As to each element of the prima facie case, first, Plaintiff is in a protected class under the Elliott Larsen Civil Rights Act2 because of his age under the reverse age discrimination theory and due to his Japanese heritage. Second, Plaintiffs employment was terminated. Third, Defendants have shown the Court that Plaintiff was qualified for the Key Account Manager position. The above detailed efforts in which Defendants engaged in an effort to keep Plaintiff as an employee of the company is demonstrative of Plaintiffs qualifications for the position he sought. Finally, Plaintiff was replaced by a Caucasian man named Kurt Schoepfle who is eight years older than Plaintiff. Factually, Plaintiff has met the four prong test the McDonnell Douglas and Burdine and has established a prima facie case of discrimination. However, the analysis does not end at this point. The burden now shifts to Defendants to offer evidence of a reason other than discrimination for their terminating Plaintiff.

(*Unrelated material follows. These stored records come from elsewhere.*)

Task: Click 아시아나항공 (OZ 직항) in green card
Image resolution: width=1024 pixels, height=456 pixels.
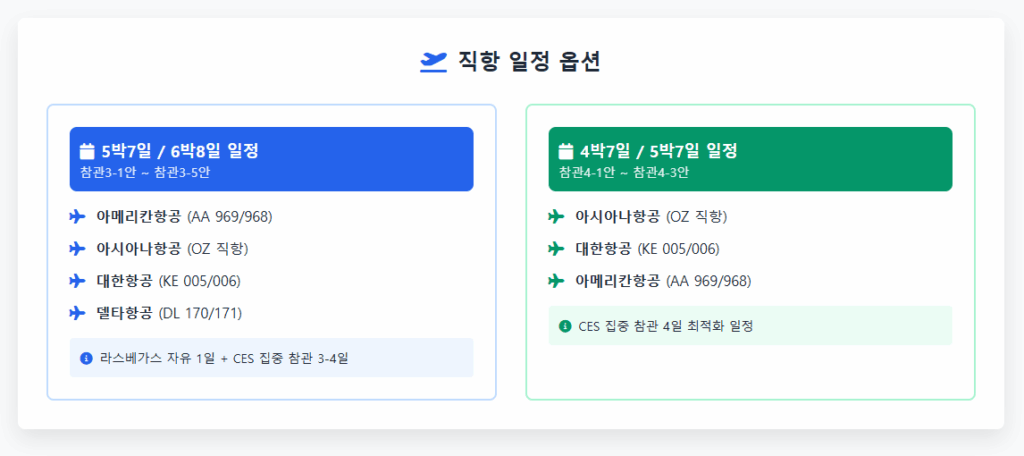Action: point(651,216)
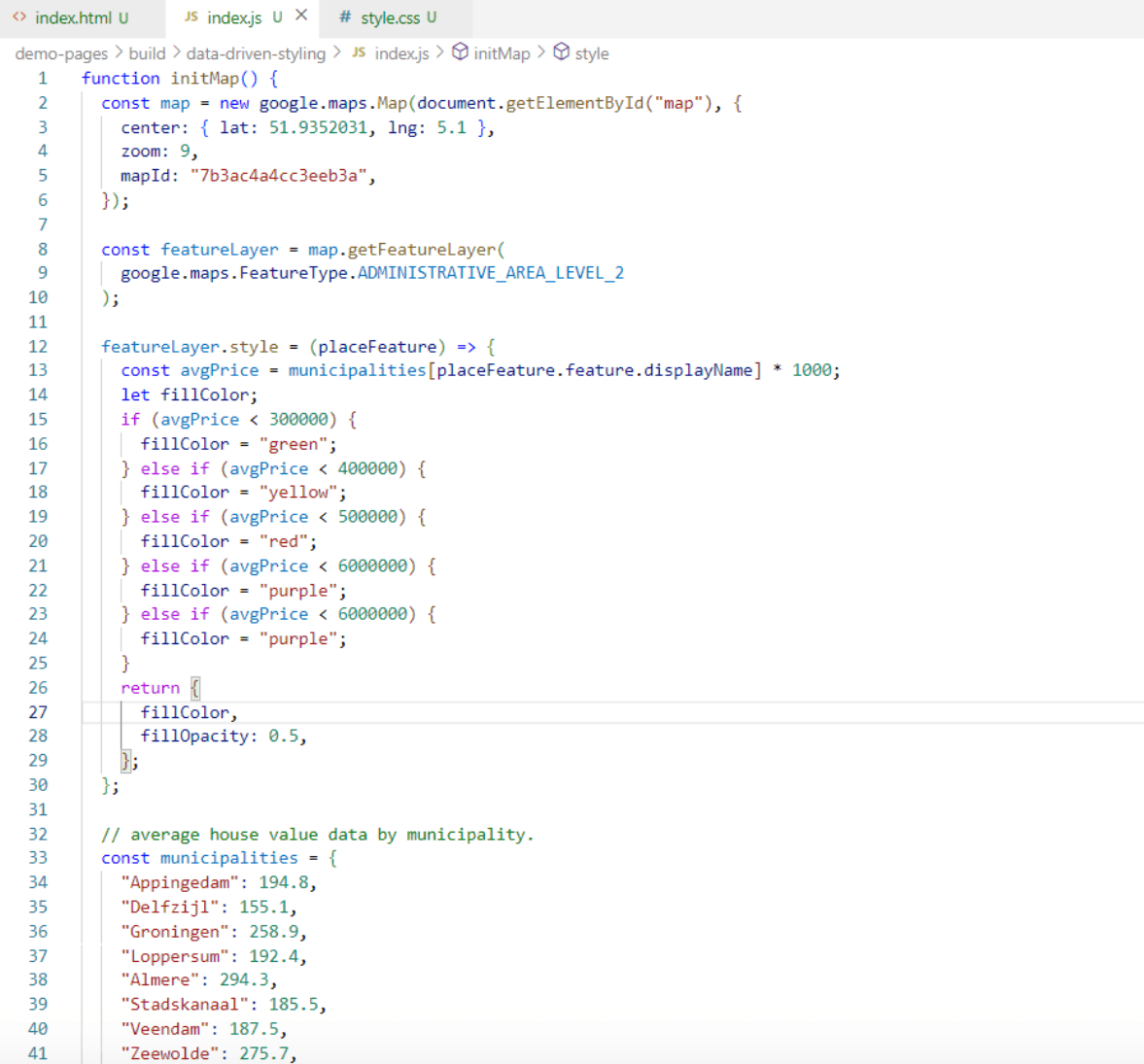Place cursor on ADMINISTRATIVE_AREA_LEVEL_2 constant

point(490,273)
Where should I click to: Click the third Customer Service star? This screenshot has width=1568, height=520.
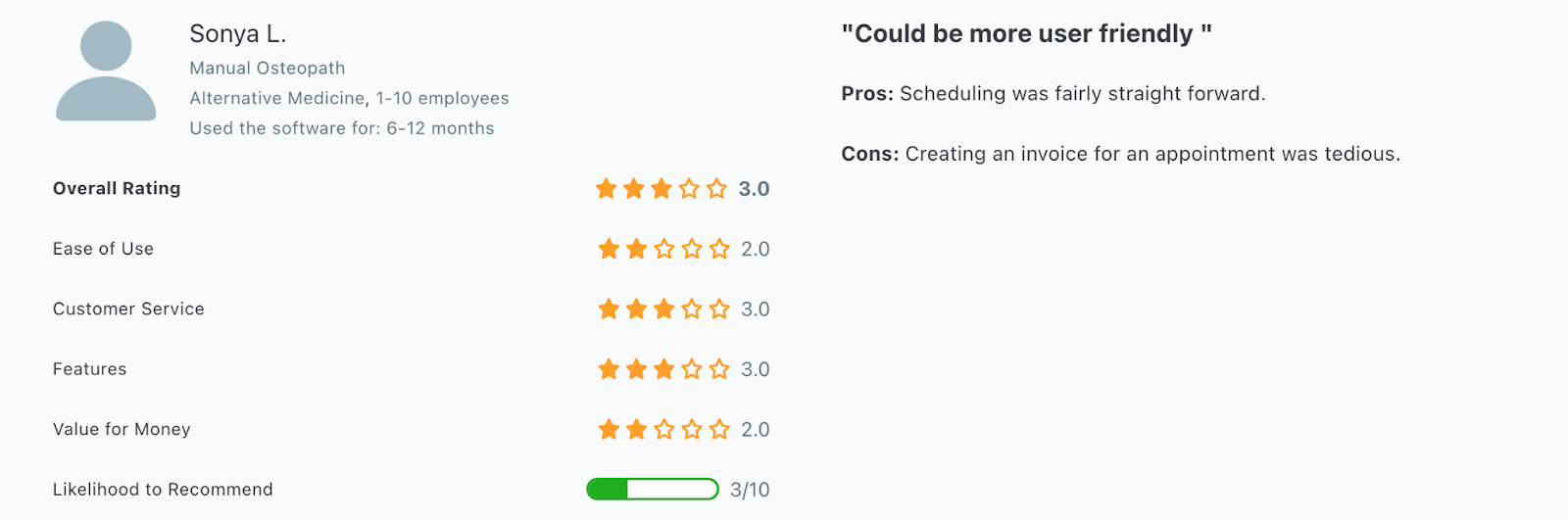[664, 309]
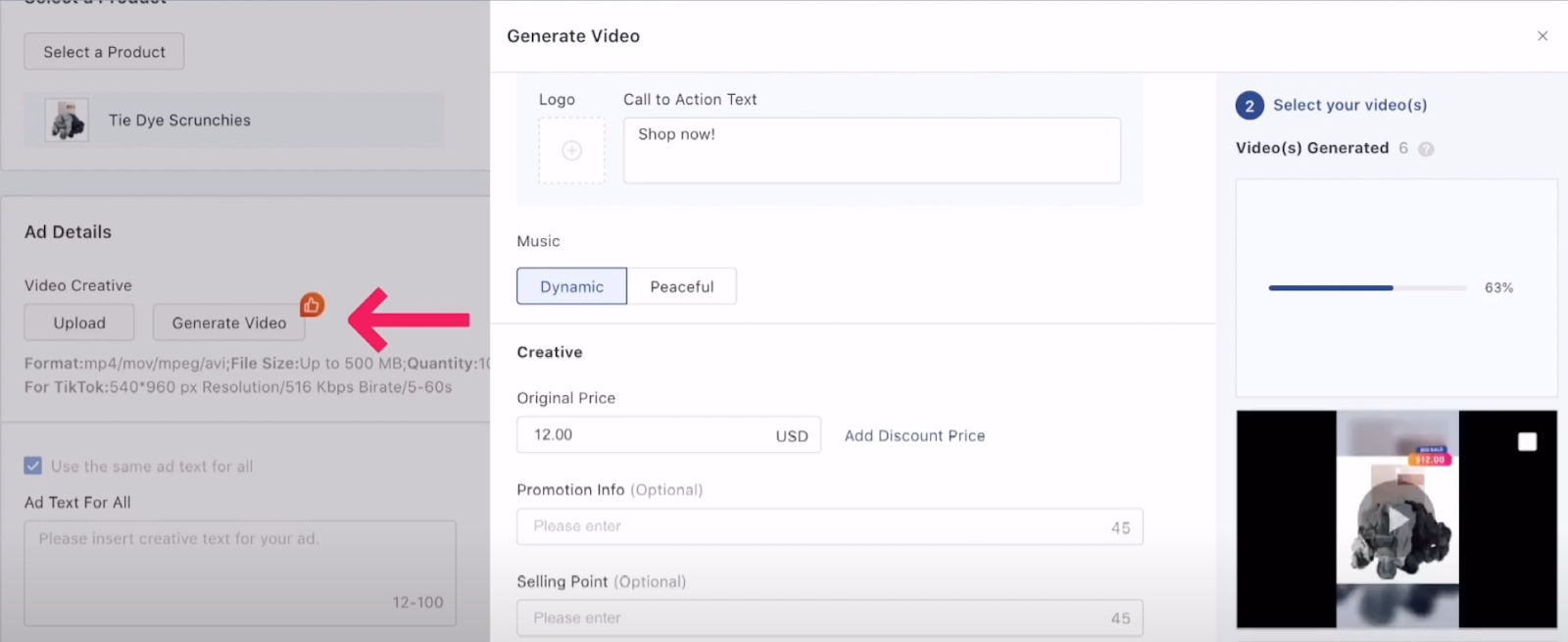Select Dynamic music option
This screenshot has width=1568, height=642.
click(x=571, y=286)

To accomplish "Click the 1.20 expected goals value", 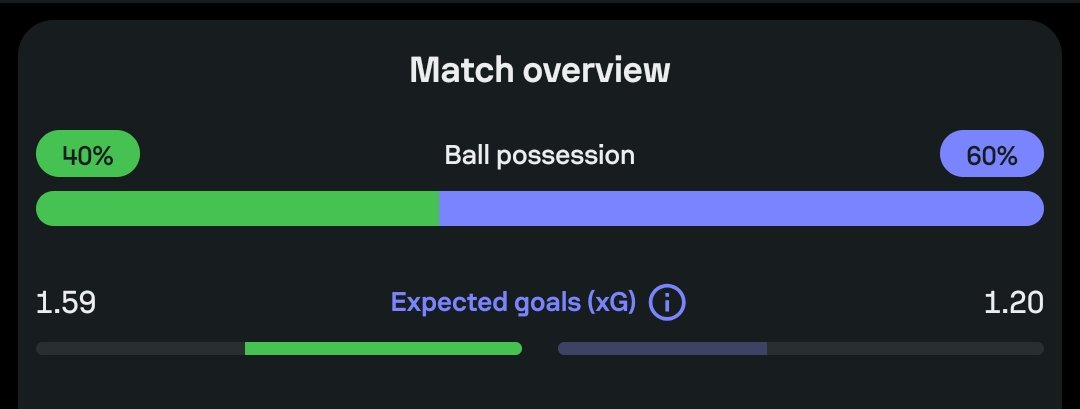I will click(x=1013, y=302).
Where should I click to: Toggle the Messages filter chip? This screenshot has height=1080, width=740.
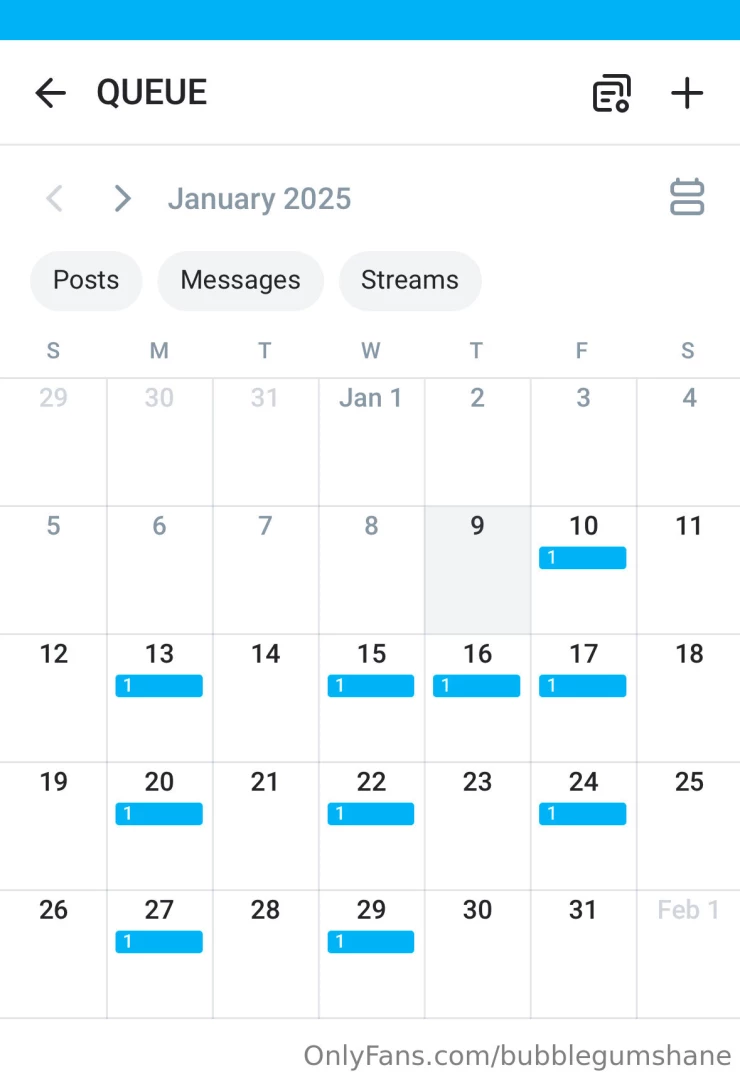[240, 280]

2. Legitimate Non-Discriminatory Reason for Plaintiffs Discharge
Defendants have set forth a few negative points about Plaintiffs employment with the Company (unhappy subordinates, inability to get along with employees in the Tokyo office, controlling temperament, loss of employees due to disenchantment with Plaintiffs management style). However, Defendants state that Plaintiff was terminated because of the exorbitant economic demands that he wanted to accompany his promotion to the Key Account Manager position. It is undisputed that the parties met on more than one occasion about this job offer in an effort to arrive at a compromise regarding the Key Account Manager job position. Defendants claim that they *781refused to meet Plaintiffs demands because Plaintiff would then receive a higher salary than more senior employees. Plaintiff would then be paid a higher salary than some employees who had more difficult jobs; and Plaintiff would receive more money and more special perks than employees who had more experience. In addition, the salary increase Plaintiff requested would be equivalent to a 40% raise. Defendant Wressnigg stated that raises are typically given in 10% to 15% increments and to deviate so drastically from that practice for one person would be unfair. (Wressnigg Deposition, pg. 14.2). Therefore, Defendants chose to terminate Plaintiff and seek a replacement.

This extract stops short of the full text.